[Opening GIVEN ENTRIES section]

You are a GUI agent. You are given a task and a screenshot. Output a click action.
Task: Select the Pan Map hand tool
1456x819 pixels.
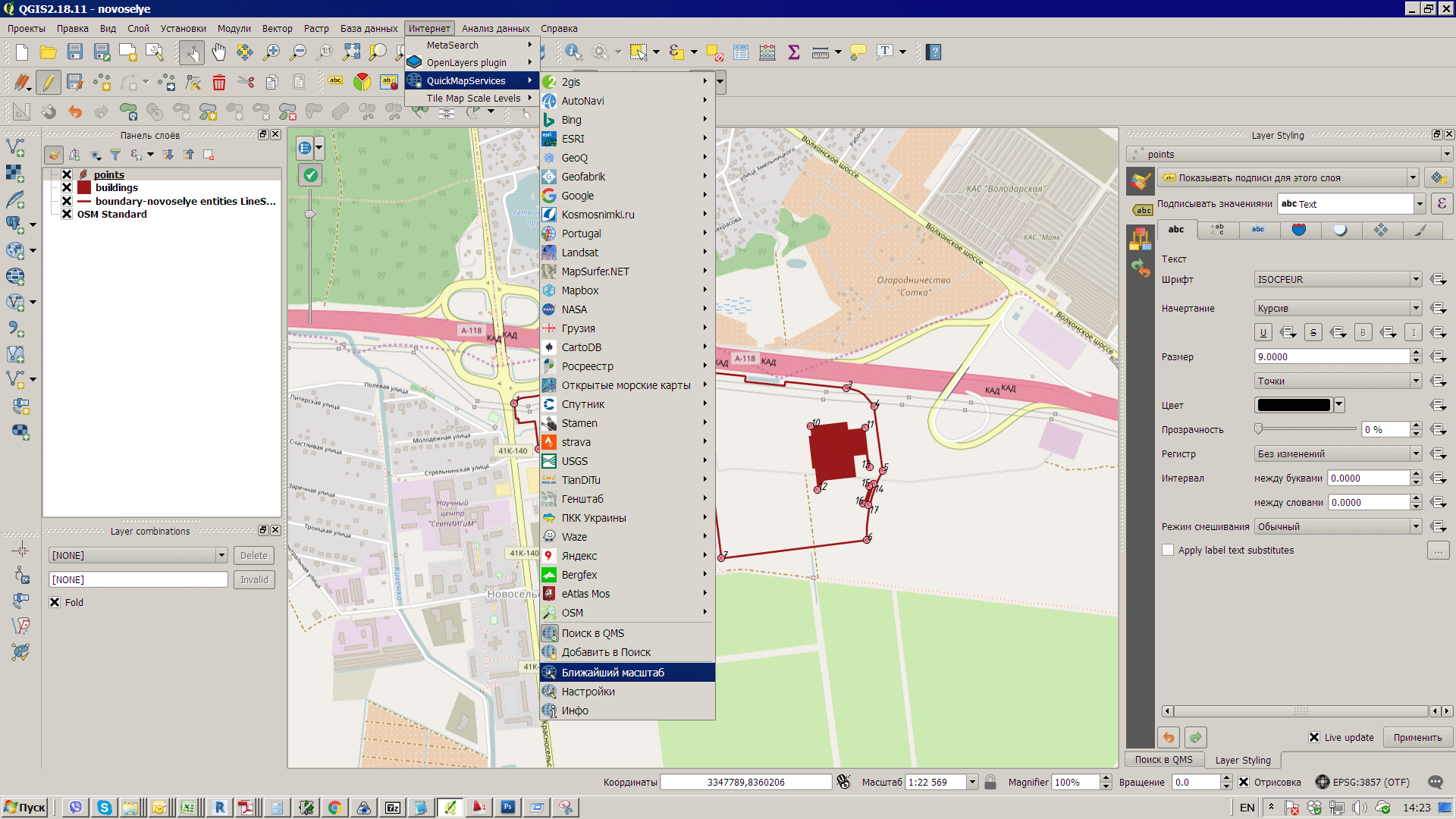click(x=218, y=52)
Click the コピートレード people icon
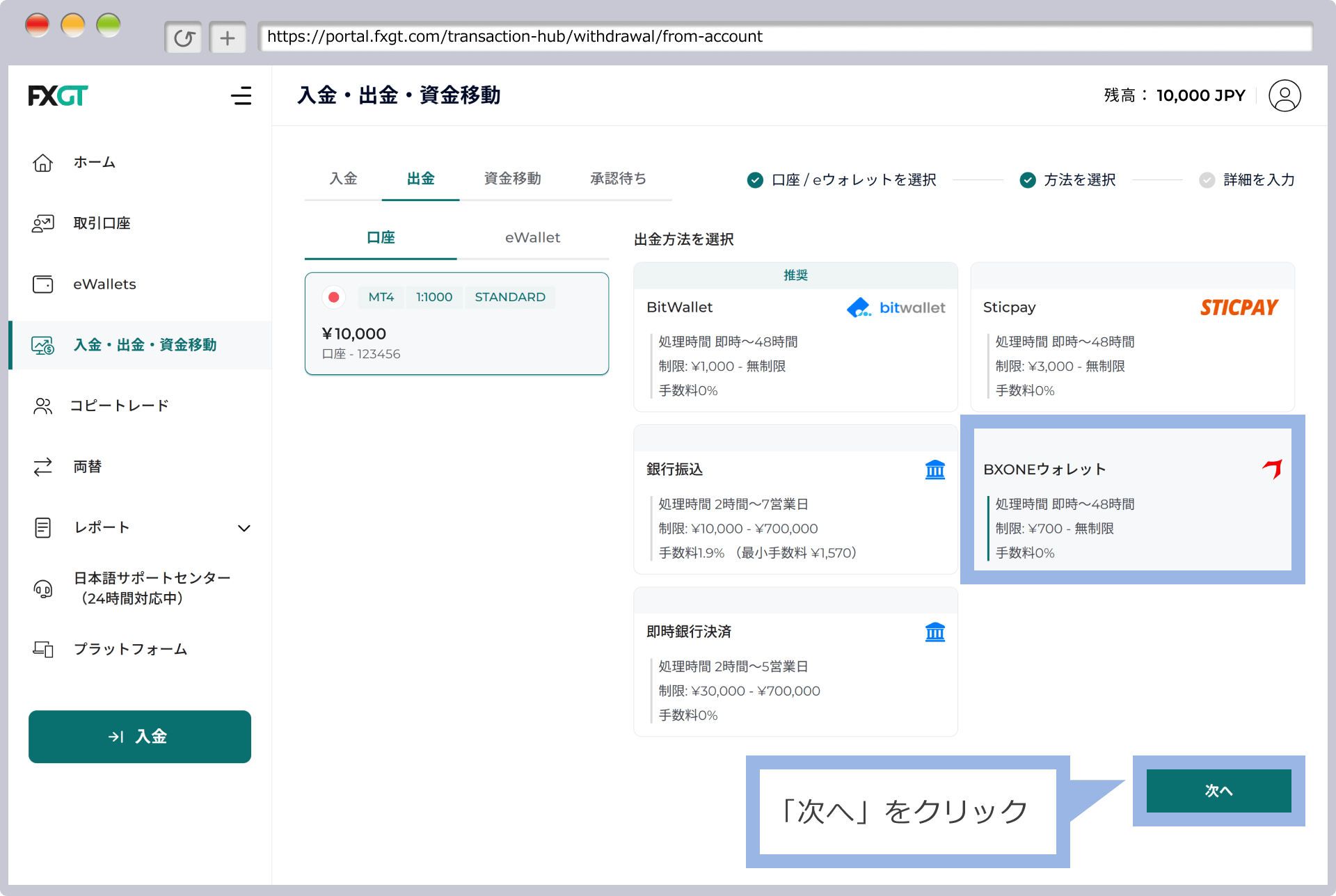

[Closing GIVEN ENTRIES section]

◆ **YOUR INSTRUCTIONS**: Give every entry again verbatim, with no pictures.

◆ **ANSWER FOR THE TASK**:
You are a GUI agent. You are given a task and a screenshot. Output a click action.
Task: Select the Pan Map hand tool
1456x819 pixels.
click(x=218, y=52)
Click the コピートレード people icon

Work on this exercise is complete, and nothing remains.